After initial optimization (see Supporting Information for further details), we found that the reaction proceeded better in the absence of TPPA. With a flow rate of 1.75 mL min–1 and a current of 520 mA, we obtained high conversion of 1 (85%) with 84% yield of 2a and 1% of 3; that is, >98% selectivity toward the single reduction product 2a. The viscosity of the reaction mixture was found to be ca. ×5.5 greater than that of neat THF and high viscosity is clearly undesirable for a flow process. We found that the concentration of LiBr contributed most to the viscosity and decided to investigate the effect of reducing the concentration of DMU and LiBr. Reducing the concentration of LiBr and DMU by half (1.5 M LiBr, 6 equiv DMU) and to a quarter (0.75 M LiBr, 3 equiv DMU) of the original amount led to only a slight decrease in the yield of 2a to 59 and 61%, respectively, while maintaining high selectivity. The voltage required to maintain the 520 mA current varied for each of the three different concentrations of LiBr (see Supporting Information for further details). Interestingly, the 1.5 M LiBr solution required the lowest voltage (3.0 V versus 3.2 V for the 3 M solution), while the 0.75 M solution needed the highest voltage at 4.6 V. In addition to the variation in voltage and yield, a difference in the time required for the reaction to achieve a steady state output was also observed (see Supporting Information for further details). When using the less concentrated solution, the time to reach steady sate (ca. 40 min) was approximately half that of the higher concentration (ca. 80 min). Given this variation in equilibration time, we postulated that the variation in viscosity could yield a difference in the mixing efficiency for the three solutions. Indeed, the variation in viscosity affects the rotation Reynolds number, and thus, the higher concentration is expected to lead to a lower ReΩ and consequently a slow mixing process and a higher equilibration time (e.g., the less concentrated solution at 4000 rpm inner cylinder rotation speed has a ReΩ = 8300, whereas the higher concentrated solution at the same rotation speed has a ReΩ = 2700). In addition, experiments in the literature showed that the viscosity increase results in a decrease of the number of vortices present in the reactor.
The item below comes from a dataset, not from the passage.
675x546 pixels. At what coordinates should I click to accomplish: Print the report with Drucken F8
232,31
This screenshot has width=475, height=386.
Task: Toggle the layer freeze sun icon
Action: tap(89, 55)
Computational fluid dynamics (CFD) is used to support both the experimental findings, theoretical explanation, and mixing efficiency hypothesis. The CFD simulations were conducted using the commercial software ANSYS-Fluent 2022R1. The modeled electrochemical Taylor vortex reactor was two-dimensional and symmetric with a mesh size of 146k nodes (see Supporting Information for further details about the validation of the CFD with the experiments from the literature). A species of a mass fraction of 0.1 that has the same properties of the solution is injected from the inner cylinder to model the electrochemical reaction. Two flow regimes are investigated, laminar and turbulent, to assess their effects on the mixing efficiency (equilibration time). For the laminar case, the inner cylinder rotation speed is set at 100 rpm for the 0.75 and 1.5 solutions and 200 rpm for the 3 M solution to ensure a Reynolds number ratio above 1. For the turbulent case, the inner cylinder rotation speed is set at 4000 rpm for the solutions, which guarantees a Reynolds number ratio above 20; see Table .

Table 1

Summary of the Modeled Cases in the CFD

solution	viscosity (kg m–1 s–1)	flow rate (mL min–1)	rotation speed (rpm)	ReΩ	ReΩ/Recr
0.75 M	0.00069	1.75	100	200	1.9
			4000	8300	76.11
1.5 M	0.00092	1.75	100	200	1.48
			4000	6500	59.17
3 M	0.00253	1.75	200	100	1.22
			4000	2700	24.35

The CFD results (Figure a) revealed that the equilibration time (when the mixing efficiency reaches a steady state) increases as the viscosity of the solution increases. This effect occurs both at laminar (100 and 200 rpm) and turbulent (4000 rpm) regimes. However, at high rotation speed (turbulent Taylor flow), the equilibration time is lower than that at low rotation speed (laminar Taylor flow). This is due to the increase in the momentum of vortices under turbulent regime, which contributes to the quick mixing of the solution, and consequently low equilibration time is achieved. Figure b shows the transport of the species that are a good tracer of the Taylor vortices for the different solutions and demonstrates the delay in the equilibration time when the solution is more viscous. The reason behind this is due to the increase in the shear stress (flow resistance force) at higher fluid viscosity, which delays the momentum transfer from the rotating cylinder to the solution in the gap. Thus, the Taylor vortex formation is also delayed. Moreover, one can notice (Table ) that at the turbulent regime (4000 rpm), the Reynolds number ratio (ReΩ/Recr) of the higher viscous solution (3 M) is almost three times lower than that of the less viscous solution (0.75 M).

Figure 4

Results of a CFD investigation of the effect of the increasing viscosity of the reaction mixture with increasing concentrations of LiBr. (a) Plots of mixing efficiency over time for three solutions (0.75, 1.5, and 3 M) of increasing viscosity (left) at 100 rpm for and 200 rpm for the most viscous 3 M and (right) at 4000 rpm. (b) CFD simulations showing the formation of the vortices and their transport within the reactor gap over time.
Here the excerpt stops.